Bosses and Office Cliques Cliques may seem harmless, but according to the study, 13 percent of workers say their presence has had a negative impact on career progress. Managers aren’t helping the problem, either: Nearly half of the workers who claim their workplaces have cliques (46 percent) say their boss is in a clique him- or herself.
According to Rosemary Haefner, vice president of Human Resources at CareerBuilder, one way to counter the negative effects of cliques is to focus on team-building activities, or group projects that bring together different groups and discourage behavior that tends to alienate others.

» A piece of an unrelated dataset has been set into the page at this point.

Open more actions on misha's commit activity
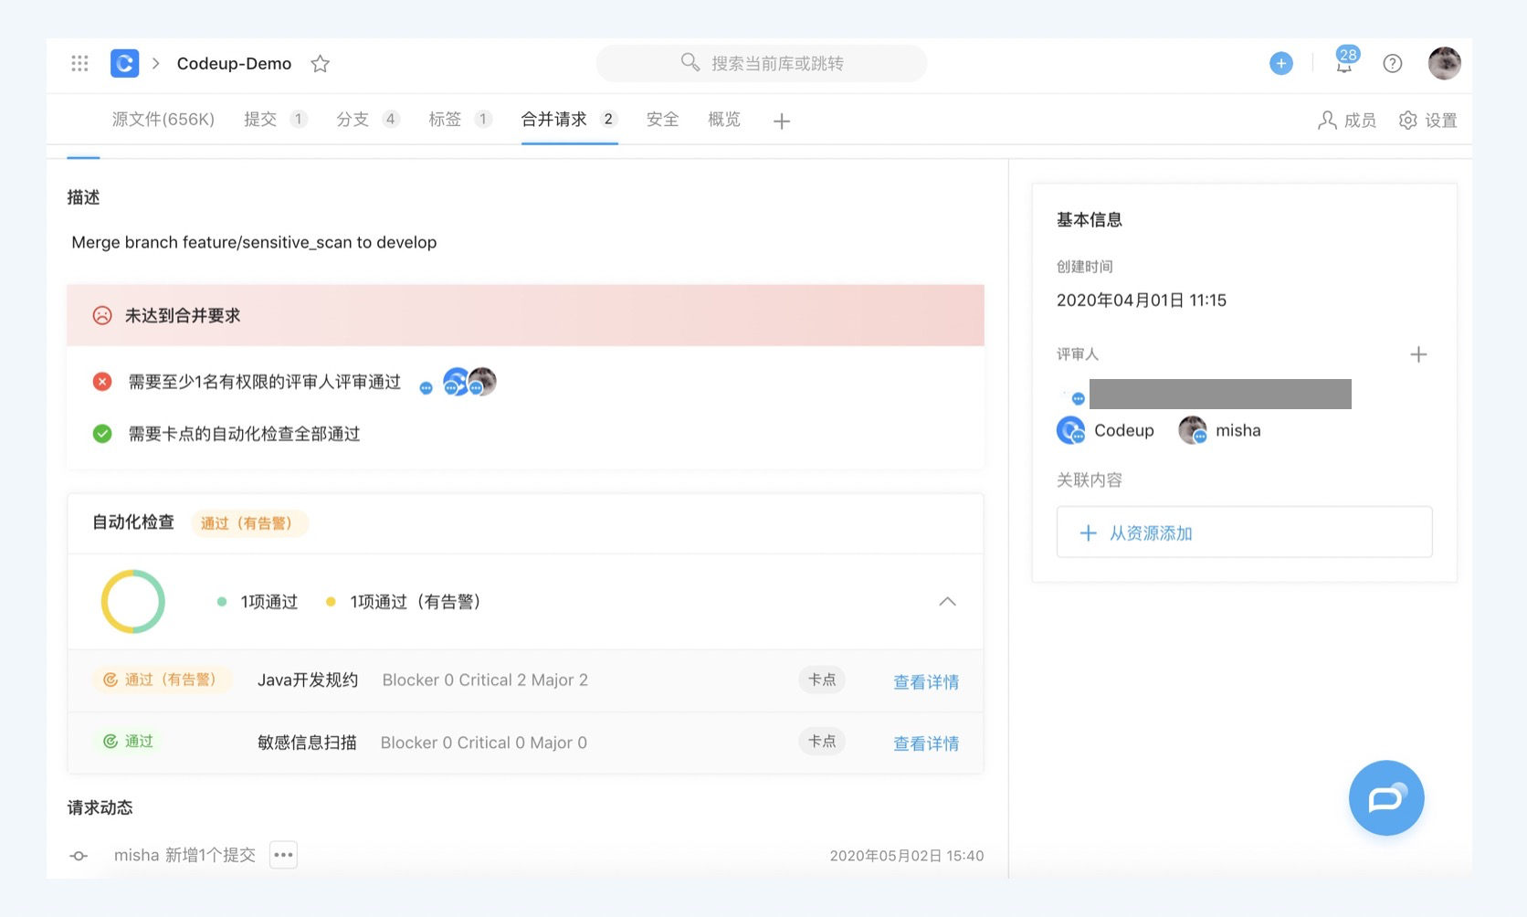This screenshot has width=1527, height=917. 283,855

Workers Voted Most Likely To… Are IT workers just grown-up members of the math club? The survey also looked at how workers perceive members of different departments, and much like it is with clubs in high school, certain workplace departments are associated with specific attributes. Consider the following:
Customer service people are perceived as “most social”
Information technology workers are perceived as “smartest”
Sales people are perceived as “most attractive”
Production & quality control workers are perceived as “most productive”
Legal is perceived as “most intimidating to an outsider”
You Can Take the Jock Out of High School… Results from the survey seem to indicate that the likelihood of cliques forming in the workplace depend on how strongly workers identified with certain cliques in high school. Former self-described “class clowns,” “geeks” and “athletes”, for instance, were the most likely to say they belong to an office clique today. Meanwhile, participants who chose not to self-identify as fitting a certain stereotypical high school archetype are the least likely to be a part of an office clique.